Automatic Clustering of Gene Ontology by Genetic Algorithm
Commenced in January 2007
Frequency: Monthly
Edition: International
Paper Count: 33122
Automatic Clustering of Gene Ontology by Genetic Algorithm

Authors: Razib M. Othman, Safaai Deris, Rosli M. Illias, Zalmiyah Zakaria, Saberi M. Mohamad

Abstract:

Nowadays, Gene Ontology has been used widely by many researchers for biological data mining and information retrieval, integration of biological databases, finding genes, and incorporating knowledge in the Gene Ontology for gene clustering. However, the increase in size of the Gene Ontology has caused problems in maintaining and processing them.

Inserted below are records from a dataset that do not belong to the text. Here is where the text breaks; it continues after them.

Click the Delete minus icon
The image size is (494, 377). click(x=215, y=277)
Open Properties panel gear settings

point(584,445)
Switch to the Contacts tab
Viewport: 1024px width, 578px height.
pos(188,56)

One way to obtain their accessibility is by clustering them into fragmented groups. Clustering the Gene Ontology is a difficult combinatorial problem and can be modeled as a graph partitioning problem. Additionally, deciding the number k of clusters to use is not easily perceived and is a hard algorithmic problem. Therefore, an approach for solving the automatic clustering of the Gene Ontology is proposed by incorporating cohesion-and-coupling metric into a hybrid algorithm consisting of a genetic algorithm and a split-and-merge algorithm. Experimental results and an example of modularized Gene Ontology in RDF/XML format are given to illustrate the effectiveness of the algorithm.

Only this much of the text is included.